*EXCERPTED DATA*:
§

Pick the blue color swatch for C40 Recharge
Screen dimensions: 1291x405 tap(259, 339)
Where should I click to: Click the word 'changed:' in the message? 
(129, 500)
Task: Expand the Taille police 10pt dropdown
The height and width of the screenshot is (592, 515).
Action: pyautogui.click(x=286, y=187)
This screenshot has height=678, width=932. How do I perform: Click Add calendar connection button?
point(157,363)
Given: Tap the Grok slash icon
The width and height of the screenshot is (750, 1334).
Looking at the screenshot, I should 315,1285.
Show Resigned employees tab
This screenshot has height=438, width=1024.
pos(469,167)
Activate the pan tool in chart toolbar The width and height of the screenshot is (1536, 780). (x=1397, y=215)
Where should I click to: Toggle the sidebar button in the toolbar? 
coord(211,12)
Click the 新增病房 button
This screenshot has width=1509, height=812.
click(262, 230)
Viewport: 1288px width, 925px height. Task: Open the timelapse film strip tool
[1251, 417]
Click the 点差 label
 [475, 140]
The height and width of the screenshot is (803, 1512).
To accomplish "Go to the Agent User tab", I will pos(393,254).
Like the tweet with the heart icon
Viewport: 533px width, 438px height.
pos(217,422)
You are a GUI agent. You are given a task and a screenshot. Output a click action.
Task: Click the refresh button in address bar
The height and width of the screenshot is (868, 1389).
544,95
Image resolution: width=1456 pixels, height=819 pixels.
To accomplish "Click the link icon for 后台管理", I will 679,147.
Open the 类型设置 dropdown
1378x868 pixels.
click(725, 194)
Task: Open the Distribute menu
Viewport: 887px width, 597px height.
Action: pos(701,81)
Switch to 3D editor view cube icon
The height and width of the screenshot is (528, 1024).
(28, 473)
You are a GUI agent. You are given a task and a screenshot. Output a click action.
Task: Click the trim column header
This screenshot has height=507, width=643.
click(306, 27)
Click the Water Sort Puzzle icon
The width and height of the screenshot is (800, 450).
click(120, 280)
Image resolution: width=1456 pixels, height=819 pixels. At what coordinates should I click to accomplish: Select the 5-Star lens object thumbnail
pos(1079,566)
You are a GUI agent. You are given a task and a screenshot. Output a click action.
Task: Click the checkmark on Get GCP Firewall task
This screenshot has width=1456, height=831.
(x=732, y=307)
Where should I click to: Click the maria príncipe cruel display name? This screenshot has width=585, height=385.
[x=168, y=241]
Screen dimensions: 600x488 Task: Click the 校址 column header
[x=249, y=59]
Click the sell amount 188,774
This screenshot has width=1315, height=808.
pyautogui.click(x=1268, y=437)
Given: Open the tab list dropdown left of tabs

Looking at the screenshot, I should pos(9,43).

§

*EXERCISE DETAILS*: Return the rows verbatim, from the line with "Like the tweet with the heart icon" up to and including the line with "click(725, 194)".

*RESULT FOR THIS EXERCISE*:
Like the tweet with the heart icon
Viewport: 533px width, 438px height.
pos(217,422)
You are a GUI agent. You are given a task and a screenshot. Output a click action.
Task: Click the refresh button in address bar
The height and width of the screenshot is (868, 1389).
544,95
Image resolution: width=1456 pixels, height=819 pixels.
To accomplish "Click the link icon for 后台管理", I will 679,147.
Open the 类型设置 dropdown
1378x868 pixels.
click(725, 194)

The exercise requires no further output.